The talks moved ahead with speed after Bosnia's Muslim President, Alija Izetbegovic, began serious bargaining with Serbian and Croatian leaders in a meeting of delegation heads.

The Serbian President, Slobodan Milosevic, said Bosnia's warring factions were within reach of a final settlement of their 16-month war.

'I believe that we have all the elements we need for a final settlement,' he said after late night talks with mediators and his Bosnian Serb protege, Radovan Karadzic, on maps of an ethnically divided Bosnia. 'But we'll see what happens tomorrow,' he added. The three sides have already agreed to place Sarajevo under the control of the United Nations for up to two years as soon as an overall plan to end the war is signed. It now seems evident that the fate of Sarajevo and the possibility of a solution rest on the ability of President Izetbegovic to conduct a diplomacy of compromise that can be ratified by a majority of the Bosnian parliament.

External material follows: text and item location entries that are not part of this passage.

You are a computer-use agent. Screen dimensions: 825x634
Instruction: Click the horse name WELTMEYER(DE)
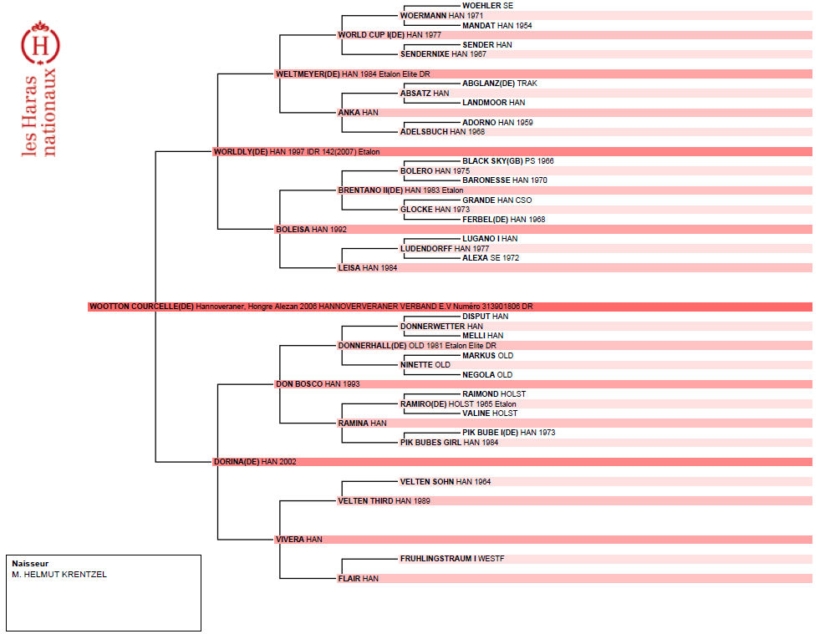(308, 74)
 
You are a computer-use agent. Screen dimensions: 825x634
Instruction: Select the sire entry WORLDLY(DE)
(241, 152)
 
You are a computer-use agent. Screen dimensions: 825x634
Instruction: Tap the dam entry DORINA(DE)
(237, 462)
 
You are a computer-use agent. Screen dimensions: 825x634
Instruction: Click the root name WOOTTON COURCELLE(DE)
(141, 307)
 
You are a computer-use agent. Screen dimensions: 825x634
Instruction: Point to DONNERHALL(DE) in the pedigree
(373, 345)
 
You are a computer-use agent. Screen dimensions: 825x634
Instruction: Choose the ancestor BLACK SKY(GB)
(492, 161)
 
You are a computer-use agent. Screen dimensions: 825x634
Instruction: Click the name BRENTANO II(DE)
(370, 190)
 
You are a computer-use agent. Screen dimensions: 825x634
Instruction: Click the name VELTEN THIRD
(365, 501)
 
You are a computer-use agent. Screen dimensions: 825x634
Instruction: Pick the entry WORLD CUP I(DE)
(371, 35)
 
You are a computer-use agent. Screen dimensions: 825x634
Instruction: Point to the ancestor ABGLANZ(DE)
(489, 84)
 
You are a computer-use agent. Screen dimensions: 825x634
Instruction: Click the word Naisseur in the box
(30, 564)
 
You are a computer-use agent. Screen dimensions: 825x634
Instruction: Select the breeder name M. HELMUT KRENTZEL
(59, 575)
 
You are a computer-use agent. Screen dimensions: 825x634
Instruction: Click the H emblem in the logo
(40, 44)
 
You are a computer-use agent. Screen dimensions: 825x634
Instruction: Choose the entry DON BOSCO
(299, 384)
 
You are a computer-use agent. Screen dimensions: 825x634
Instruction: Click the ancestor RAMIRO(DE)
(424, 404)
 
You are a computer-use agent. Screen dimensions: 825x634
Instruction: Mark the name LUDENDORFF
(426, 249)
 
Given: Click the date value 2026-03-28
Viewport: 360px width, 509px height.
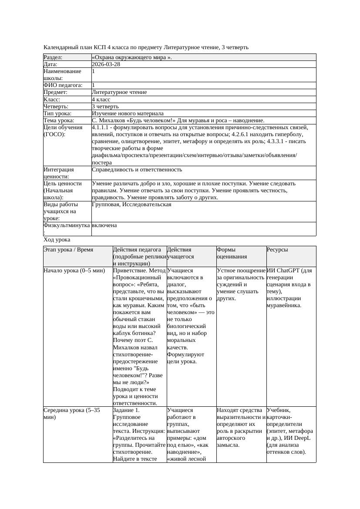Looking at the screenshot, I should (x=106, y=64).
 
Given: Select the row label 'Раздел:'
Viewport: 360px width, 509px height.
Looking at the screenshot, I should (x=53, y=57).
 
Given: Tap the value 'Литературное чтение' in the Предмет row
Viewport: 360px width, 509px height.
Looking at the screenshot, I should (x=119, y=92).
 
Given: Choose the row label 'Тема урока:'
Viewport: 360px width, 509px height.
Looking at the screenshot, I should (x=59, y=121).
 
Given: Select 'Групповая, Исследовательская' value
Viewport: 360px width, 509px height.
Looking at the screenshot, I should (x=131, y=204).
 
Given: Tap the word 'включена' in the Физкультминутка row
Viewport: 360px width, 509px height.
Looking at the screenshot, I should (x=104, y=225).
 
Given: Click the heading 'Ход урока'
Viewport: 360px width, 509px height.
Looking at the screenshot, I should (x=57, y=240).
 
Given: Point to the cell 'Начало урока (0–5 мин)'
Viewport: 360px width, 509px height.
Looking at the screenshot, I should (x=74, y=271).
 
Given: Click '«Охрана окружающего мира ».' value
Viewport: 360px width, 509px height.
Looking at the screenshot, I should (x=132, y=57).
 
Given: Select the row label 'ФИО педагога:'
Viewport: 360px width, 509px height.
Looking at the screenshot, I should (x=63, y=85).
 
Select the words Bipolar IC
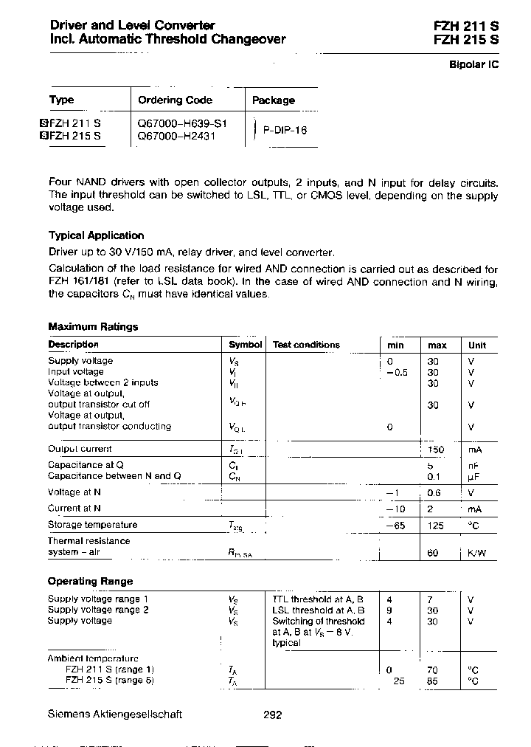tap(474, 64)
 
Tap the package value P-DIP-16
tap(285, 130)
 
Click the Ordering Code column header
tap(176, 100)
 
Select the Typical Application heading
tap(96, 235)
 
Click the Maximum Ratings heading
tap(93, 326)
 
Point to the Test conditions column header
tap(306, 345)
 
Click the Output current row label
tap(80, 449)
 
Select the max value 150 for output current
tap(437, 449)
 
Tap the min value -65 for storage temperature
tap(398, 525)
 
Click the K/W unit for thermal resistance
tap(476, 553)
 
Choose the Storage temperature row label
tap(92, 525)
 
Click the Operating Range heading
tap(90, 581)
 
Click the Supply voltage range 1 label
tap(98, 599)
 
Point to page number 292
tap(272, 715)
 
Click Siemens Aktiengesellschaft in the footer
tap(114, 715)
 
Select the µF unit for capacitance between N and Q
tap(472, 476)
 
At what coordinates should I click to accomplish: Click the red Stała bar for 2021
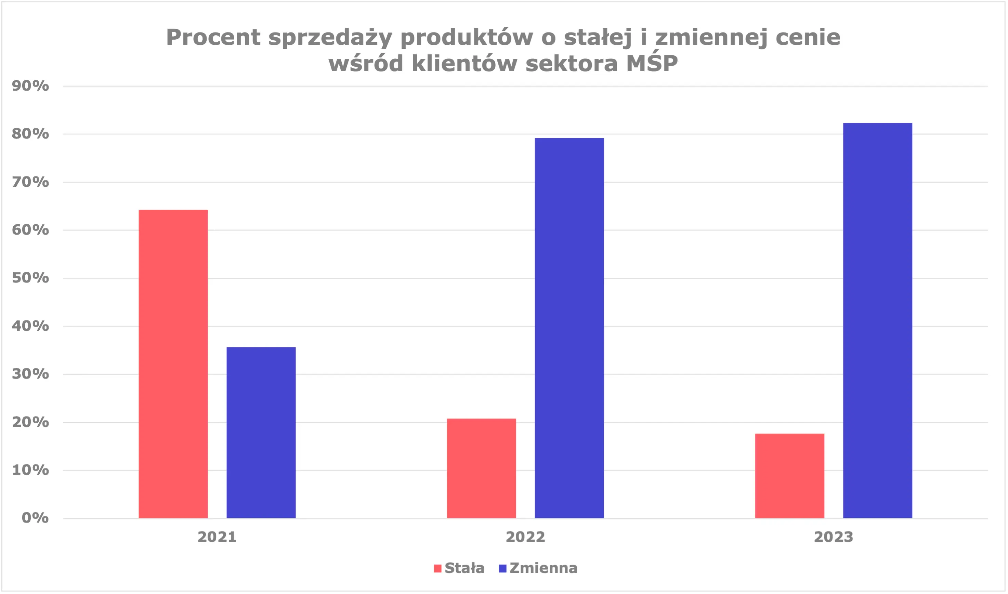click(x=173, y=364)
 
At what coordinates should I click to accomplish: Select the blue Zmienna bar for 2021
click(x=261, y=432)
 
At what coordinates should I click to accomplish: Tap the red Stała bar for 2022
click(x=481, y=468)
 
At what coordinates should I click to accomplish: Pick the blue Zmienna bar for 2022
click(x=569, y=328)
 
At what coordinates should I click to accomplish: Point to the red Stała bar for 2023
click(x=789, y=476)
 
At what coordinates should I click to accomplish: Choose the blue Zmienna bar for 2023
click(x=877, y=320)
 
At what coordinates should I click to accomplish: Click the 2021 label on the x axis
click(x=217, y=537)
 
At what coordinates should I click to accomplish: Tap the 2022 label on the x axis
click(x=525, y=537)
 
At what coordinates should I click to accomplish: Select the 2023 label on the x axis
click(x=834, y=537)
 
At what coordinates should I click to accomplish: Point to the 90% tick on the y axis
click(x=30, y=86)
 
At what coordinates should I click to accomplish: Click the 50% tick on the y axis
click(x=30, y=278)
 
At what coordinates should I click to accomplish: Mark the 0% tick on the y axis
click(x=35, y=518)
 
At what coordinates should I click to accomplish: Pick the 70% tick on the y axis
click(x=30, y=182)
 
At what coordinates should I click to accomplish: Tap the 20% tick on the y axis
click(x=30, y=422)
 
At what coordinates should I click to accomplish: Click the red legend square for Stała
click(x=437, y=568)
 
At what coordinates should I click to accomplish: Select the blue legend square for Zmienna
click(x=503, y=568)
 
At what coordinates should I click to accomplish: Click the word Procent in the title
click(x=213, y=37)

At the same time, the President kept up a defiant stream of complaints and demands in his public statements, apparently intended to placate the intransigent members of his entourage.

'They must lift the siege of Sarajevo,' he said. 'We may have reached an agreement on the arrangement for Sarajevo but this does not solve the problem of the siege of Sarajevo.'

President Izetbegovic added a further seven conditions that he held necessary for reaching agreement. These included a requirement that UN observers and humanitarian bodies be granted immediate access to the city of Mostar and other towns where heavy fighting has taken place between Muslim and Croatian forces.

Announcing to a press conference that he 'would not sign anything', the President gave an impresssion of stubborn refusal to make concessions. But inside the conference chamber his attitude was quite different.

'Izetbegovic began detailed negotiations, unwillingly, perhaps, but making deals on boundaries and so on,' said a conference source. Negotiating alone, the Muslim leader was able to respond quickly and flexibly to issues as they arose, the source said.

In previous talks the Muslim-dominated Bosnian delegation has proved a cumbersome instrument. Diehard members intervened to prevent compromise and the President exhibited deep unwillingness to go beyond the boundaries of consensus. With this in mind, yesterday's talks were deliberately kept to the Bosnian President, Mr Karadzic, the Croatian chief, Mate Boban, President Milosevic and Croatia's President Tudjman. The co- chairmen of the talks, Lord Owen and Thorvald Stoltenberg, maintained pressure on the warring parties through the day.